| Excerpted passage |
— BEGIN —
Early photo of the Princess of Wales in Charlottetown Harbour. the building behind the funnel is the Methodist Church

In the 1860s the colony of Prince Edward Island was isolated, not just from the mainland but also within the territory itself. This was before the building of the railway and at the time roads were poor. Many folks seldom went beyond the area circumscribed by their nearest church, school, and general store. Even in the capital, cosmopolitan Charlottetown, there were many who barely left the city.  When they did the easiest transportation was through the mouth of the harbour rather than the roads leading north and east from the city.  The steamers of the P.E.I. Steam Navigation company crossed the Strait and skirted the shore as far as Victoria and Belfast, but beyond that the slow-moving and unpredictable coastal schooners touched at harbours along the shore and deep in the bays and inlets.
— END —
| Data |
— BEGIN —
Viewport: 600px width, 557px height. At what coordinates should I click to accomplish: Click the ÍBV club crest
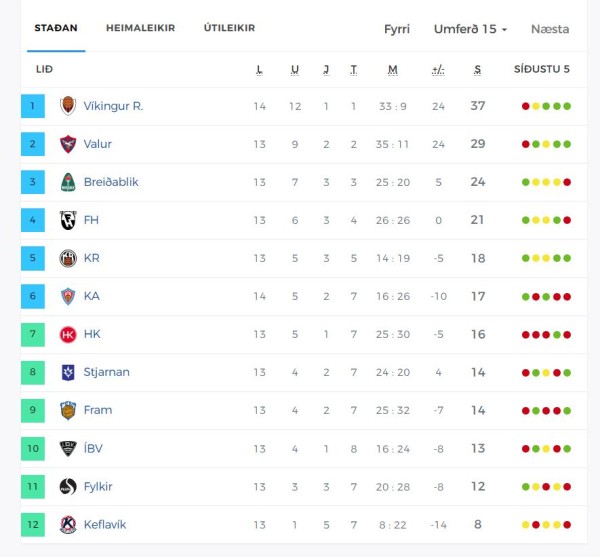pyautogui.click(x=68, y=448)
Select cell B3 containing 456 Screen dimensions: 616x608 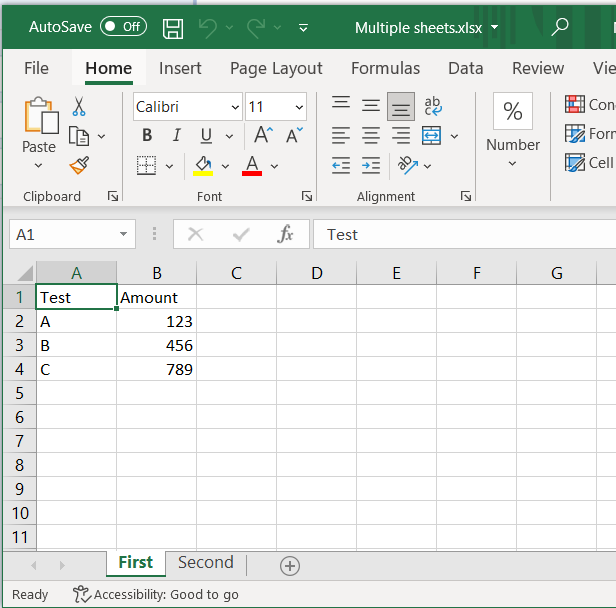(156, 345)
— END —
| Requirement |
In the passage on Prince Edward Island in the 1860s, how far along the shore did the steamers of the P.E.I. Steam Navigation company go?

| Solution to this exercise |
They crossed the Strait and skirted the shore as far as Victoria and Belfast.